Many software packages that report option Greeks (e.g., delta, gamma, theta, implied volatility) report incorrect values for VIX options (LIVEVOL and Barchart (free subscription) are notable exception). Depending on the date and state of the market they can vary from almost correct to widely wrong–giving truly nonsense numbers. These packages assume that the VIX index is the underlying for the VIX options. *This is wrong*. The best underlying to use is the corresponding VIX future for that month (e.g., January VIX futures for January VIX options). Fidelity and Ameritrade get partial credit because they don’t use the VIX as the underlying, but they don’t appear to use the best VIX futures quote for their underlying.

You can compute reasonably accurate delta and gamma values for VIX options yourself. You don’t even have to get a futures quote (although you can get CFE delayed quotes for free). It turns out that if you add 10 to the $10 strike VIX call option you are pretty close to the true price of the underlying volatility futures. Since the bid / ask spreads for these options tend to be pretty wide, you should split the bid/ask price. This should get you within +-0.15 of the true price. Then you can use options calculators to compute your IV and other Greeks based on the underlying price and option price. One example:

VIX Index | True VIX option underlying (volatility future) | |

Underlying | 24.40 | 24.55 |

Delta | .86 | .91 |

Gamma | .11 | .09 |

IV | 143 | 82 (correct number) |

Hi Vance, I use Schwab’s SSE, and VIX options seem to be priced not correctly, showing intrinsic value for OTM options.

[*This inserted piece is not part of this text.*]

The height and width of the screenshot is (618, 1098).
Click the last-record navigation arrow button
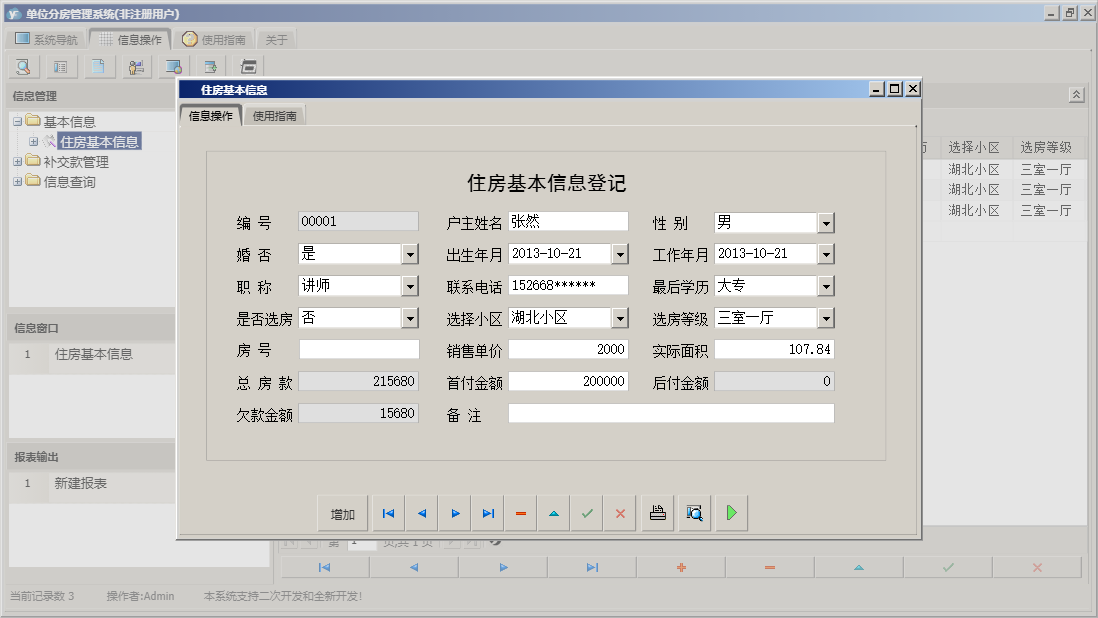(488, 512)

Option greeks are partial derivatives usually calculated under a Black Scholes or binomial model. These models do not apply to the VIX because it is mean reverting and options on it do not have to satisfy put-call parity (since you can’t actually trade the index). You can see this easily by the wide difference in implied volatilities for put and call options of the same strike. Normally, European options have to have very similar IV’s to satisfy put-call parity.

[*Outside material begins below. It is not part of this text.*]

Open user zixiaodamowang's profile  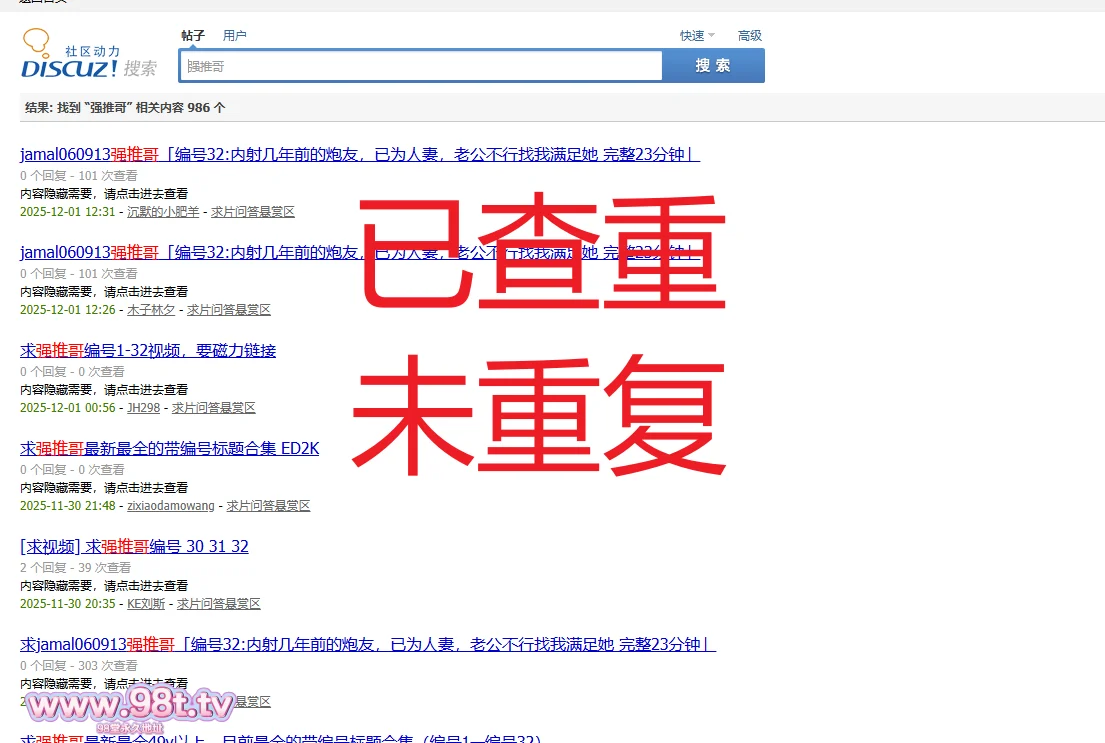pos(170,506)
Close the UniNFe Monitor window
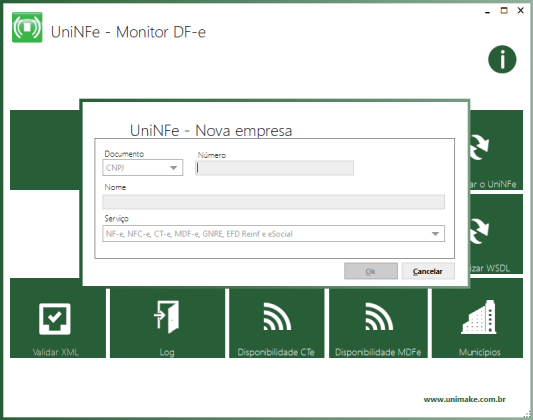 pyautogui.click(x=520, y=11)

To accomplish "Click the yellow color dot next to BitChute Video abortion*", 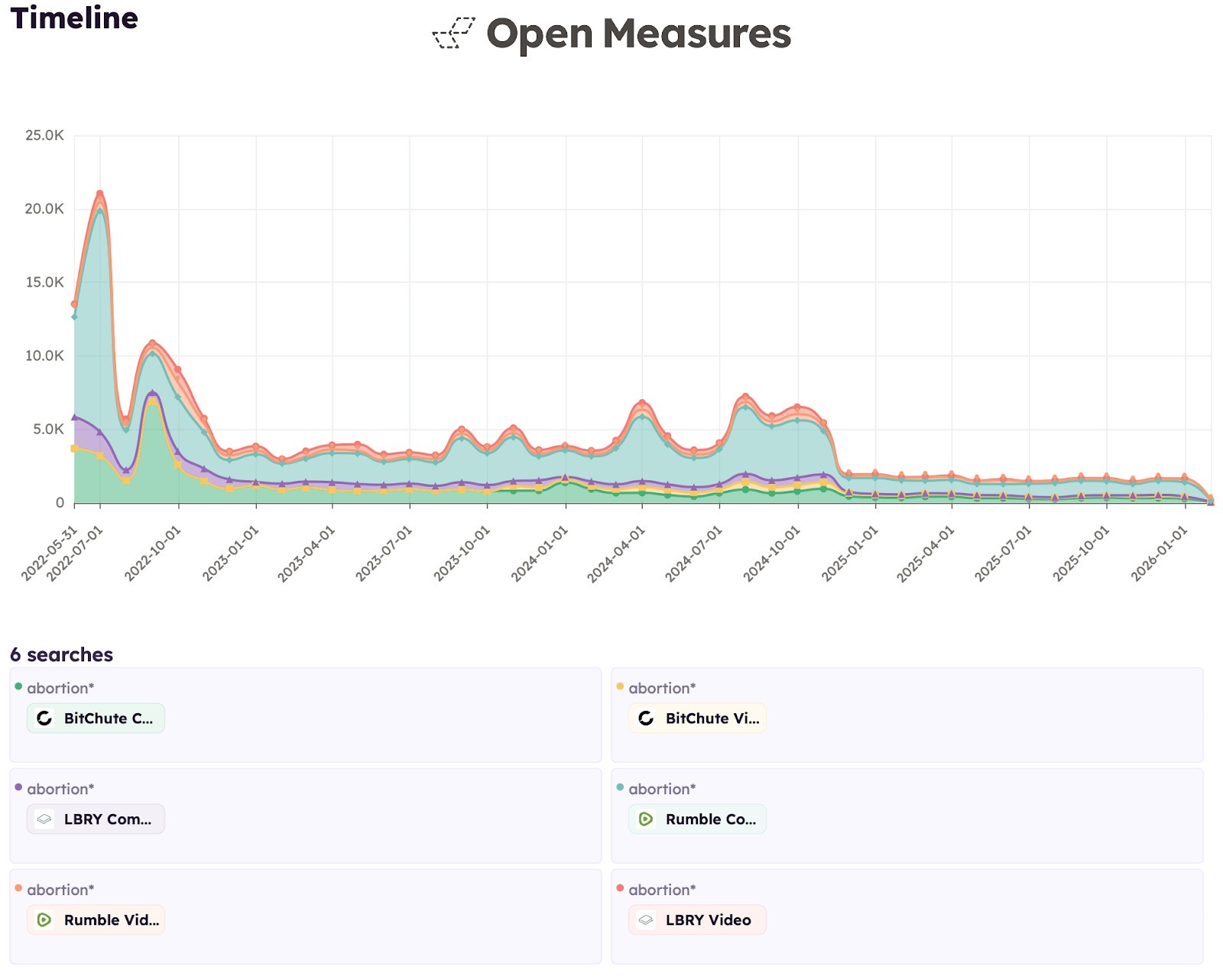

Its nice to recognize the true underlying is a futures contract and not the index itself, but the option greeks you get are still erroneous.

But deep OTM Calls and deep ITM put seem to comply with black scholes

Hi, I just responded to this comment. I agree with you that put/call parity works fine with VIX options if you use the correct underlying. Theta is problematic, but almost anything would be better than the current industry practice (except for LiveVol and perhaps a couple others) of using the VIX index as the underlying for their VIX Greek calculations.

— Vance

Hi Tom, I agree that Theta for VIX options does not follow Black / Scholes because of mean reversion, but I believe B&S delta / gamma calculations only need the log-normal distribution assumption, which I believe VIX futures, the true underlying exhibits. I think put/call parity works just fine with VIX optiond if you use the correct VIX future as the underlying.

— Vance

Tom, you are great! your points are not disputable, and the distribution of returns of the VIX future is far from log normal!